Which is where I will sign off today, except, as promised for a final Sparrow
Top Ten (sorry, I can't print all) selection submitted by Owen Thompson, a Trinidadian
journalist currently working in Spain. Actually Owen sent as well as his calypso
list a cricket "list" request as follows:
"THE KING AND THE PRINCE
MY SPARROVIAN TOP TEN
1. Slave
2. Dan is de Man I Education 3. Jean & Dinah
4. Simpson I Sparrow Dead
5. Lion Donkey Rematch I Donkey Cyah Wine
6. We Like it So
7. Phillip My Dear
8. Old Man, Little Boy & De Donkey 9. Lying Excuses
10. Tribute to George Bailey
Why these ten and why this order? That would take a whole book to explain.
On the "the best" syndrome, some- thing that allows me to shift the
debate from the King to the Prince.
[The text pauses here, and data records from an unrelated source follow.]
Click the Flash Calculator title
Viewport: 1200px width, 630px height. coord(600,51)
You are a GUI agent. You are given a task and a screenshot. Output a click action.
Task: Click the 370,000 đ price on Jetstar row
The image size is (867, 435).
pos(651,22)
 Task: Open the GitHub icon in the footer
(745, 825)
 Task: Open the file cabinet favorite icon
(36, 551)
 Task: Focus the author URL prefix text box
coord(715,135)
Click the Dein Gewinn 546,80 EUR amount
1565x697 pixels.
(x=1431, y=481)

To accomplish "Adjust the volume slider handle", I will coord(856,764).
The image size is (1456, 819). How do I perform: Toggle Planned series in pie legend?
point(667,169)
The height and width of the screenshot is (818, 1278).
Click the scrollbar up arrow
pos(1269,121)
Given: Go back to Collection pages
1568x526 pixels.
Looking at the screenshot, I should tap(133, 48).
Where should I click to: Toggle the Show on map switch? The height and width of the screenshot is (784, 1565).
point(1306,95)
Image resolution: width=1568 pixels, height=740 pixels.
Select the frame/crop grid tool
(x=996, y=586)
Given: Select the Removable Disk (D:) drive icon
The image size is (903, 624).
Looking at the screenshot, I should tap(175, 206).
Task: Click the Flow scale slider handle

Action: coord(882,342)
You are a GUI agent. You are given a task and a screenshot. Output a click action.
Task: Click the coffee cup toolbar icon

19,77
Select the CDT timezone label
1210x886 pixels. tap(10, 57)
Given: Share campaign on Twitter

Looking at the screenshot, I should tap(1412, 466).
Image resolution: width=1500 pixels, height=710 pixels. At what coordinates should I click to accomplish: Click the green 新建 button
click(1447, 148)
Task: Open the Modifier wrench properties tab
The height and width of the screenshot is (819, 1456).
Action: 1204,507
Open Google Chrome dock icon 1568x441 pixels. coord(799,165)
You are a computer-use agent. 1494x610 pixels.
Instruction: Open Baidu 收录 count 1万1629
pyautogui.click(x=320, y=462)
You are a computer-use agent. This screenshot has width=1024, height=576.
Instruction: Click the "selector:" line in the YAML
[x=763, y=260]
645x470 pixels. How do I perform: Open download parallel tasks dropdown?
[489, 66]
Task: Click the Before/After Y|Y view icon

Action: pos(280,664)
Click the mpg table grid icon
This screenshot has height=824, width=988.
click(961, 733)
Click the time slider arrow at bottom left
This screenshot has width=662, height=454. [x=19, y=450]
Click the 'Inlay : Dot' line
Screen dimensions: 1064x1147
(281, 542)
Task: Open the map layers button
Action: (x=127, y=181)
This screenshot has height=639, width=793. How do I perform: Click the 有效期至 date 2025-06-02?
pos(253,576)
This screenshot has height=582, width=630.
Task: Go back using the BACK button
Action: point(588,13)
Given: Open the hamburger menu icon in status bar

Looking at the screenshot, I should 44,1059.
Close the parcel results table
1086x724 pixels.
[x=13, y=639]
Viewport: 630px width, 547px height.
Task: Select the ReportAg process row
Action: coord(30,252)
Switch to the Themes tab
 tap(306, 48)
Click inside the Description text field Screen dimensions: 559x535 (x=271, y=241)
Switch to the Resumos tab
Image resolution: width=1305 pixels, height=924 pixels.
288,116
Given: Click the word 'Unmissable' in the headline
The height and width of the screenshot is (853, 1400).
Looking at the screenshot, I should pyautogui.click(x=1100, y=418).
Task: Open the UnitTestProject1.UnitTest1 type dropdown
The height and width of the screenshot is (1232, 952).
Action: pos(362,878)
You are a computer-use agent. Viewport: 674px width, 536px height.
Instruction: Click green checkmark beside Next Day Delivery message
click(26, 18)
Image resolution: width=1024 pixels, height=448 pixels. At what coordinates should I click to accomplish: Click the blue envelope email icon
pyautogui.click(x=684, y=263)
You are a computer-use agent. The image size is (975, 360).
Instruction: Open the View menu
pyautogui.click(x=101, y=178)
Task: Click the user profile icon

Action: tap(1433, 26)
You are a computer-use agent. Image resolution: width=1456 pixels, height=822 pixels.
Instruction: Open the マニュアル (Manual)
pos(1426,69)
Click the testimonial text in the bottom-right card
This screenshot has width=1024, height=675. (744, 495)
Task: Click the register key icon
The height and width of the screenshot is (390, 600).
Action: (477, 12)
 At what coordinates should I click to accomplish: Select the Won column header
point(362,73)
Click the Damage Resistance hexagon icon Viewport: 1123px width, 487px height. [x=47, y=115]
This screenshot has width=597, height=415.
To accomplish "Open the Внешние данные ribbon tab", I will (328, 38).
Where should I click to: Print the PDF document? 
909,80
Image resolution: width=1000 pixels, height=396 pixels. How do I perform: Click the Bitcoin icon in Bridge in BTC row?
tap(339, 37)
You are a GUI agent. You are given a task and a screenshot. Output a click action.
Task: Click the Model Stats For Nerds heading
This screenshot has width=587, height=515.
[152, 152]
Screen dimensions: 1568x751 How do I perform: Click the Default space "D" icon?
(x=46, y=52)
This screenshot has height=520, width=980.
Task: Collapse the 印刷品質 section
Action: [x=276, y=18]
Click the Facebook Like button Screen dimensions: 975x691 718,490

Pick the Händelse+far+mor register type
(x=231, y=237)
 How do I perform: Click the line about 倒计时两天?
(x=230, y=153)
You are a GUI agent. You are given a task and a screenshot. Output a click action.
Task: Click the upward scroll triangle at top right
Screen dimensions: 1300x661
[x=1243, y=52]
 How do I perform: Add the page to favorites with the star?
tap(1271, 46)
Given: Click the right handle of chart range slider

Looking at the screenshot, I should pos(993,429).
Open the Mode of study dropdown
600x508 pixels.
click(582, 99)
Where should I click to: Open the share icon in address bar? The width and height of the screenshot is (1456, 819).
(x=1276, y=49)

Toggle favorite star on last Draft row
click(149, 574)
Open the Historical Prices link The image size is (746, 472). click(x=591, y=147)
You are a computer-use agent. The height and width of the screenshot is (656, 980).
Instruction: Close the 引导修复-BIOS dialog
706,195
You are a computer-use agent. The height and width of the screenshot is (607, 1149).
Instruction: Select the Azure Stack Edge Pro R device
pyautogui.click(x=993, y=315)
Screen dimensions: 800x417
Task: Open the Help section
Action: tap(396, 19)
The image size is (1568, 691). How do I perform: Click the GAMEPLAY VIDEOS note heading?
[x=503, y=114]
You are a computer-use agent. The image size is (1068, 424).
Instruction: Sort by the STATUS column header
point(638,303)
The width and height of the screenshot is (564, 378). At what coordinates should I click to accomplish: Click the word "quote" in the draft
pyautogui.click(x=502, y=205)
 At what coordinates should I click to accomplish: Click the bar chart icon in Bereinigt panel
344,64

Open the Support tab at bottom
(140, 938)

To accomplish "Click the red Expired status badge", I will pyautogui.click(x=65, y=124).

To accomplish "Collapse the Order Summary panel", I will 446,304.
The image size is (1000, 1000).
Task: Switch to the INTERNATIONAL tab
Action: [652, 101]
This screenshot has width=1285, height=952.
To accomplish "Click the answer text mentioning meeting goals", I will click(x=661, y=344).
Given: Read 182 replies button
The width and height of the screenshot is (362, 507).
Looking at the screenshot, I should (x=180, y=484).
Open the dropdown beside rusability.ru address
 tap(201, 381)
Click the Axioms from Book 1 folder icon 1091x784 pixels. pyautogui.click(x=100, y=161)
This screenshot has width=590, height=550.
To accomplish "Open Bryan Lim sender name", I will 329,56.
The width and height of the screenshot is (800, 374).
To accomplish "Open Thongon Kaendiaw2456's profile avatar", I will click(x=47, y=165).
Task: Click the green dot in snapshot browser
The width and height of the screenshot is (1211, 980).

An Australian journalist colleague asked
me recently, in the light of the phenomenal season BCL was having, to be brave
enough to choose what I thought were Lara's five best hundreds. With the exception
of the three on the last tour of Sri Lanka, and the last 209 in St Lucia, I
have seen all of Lara's 17 other tons.
I came up with this:
(1) 153* vs. Australia -Barbados,
1999.
(2) 213 vs. Australia -Jamaica,
1999.
(3) 277 vs. Australia – Sydney,
1993.
(4) 122 vs. Australia – Port of Spain,
2003.
(5)375 vs. England, Antigua, 1994.
My Australian colleague more or less agreed with me. He holds that over the years BCL has always saved his best for the Aussies. I don’t suppose many will disagree with that.”
Which is where I will begin tomorrow – fittingly moving straight from
the “King” to the “Prince” or, more specifically, the
team(s) you have selected for him to lead during the Zimbabwe/South African
tour later this year. This, then, will take us up to Friday when we will end
what would have been a Week of Lists. Thanks for being such good sports.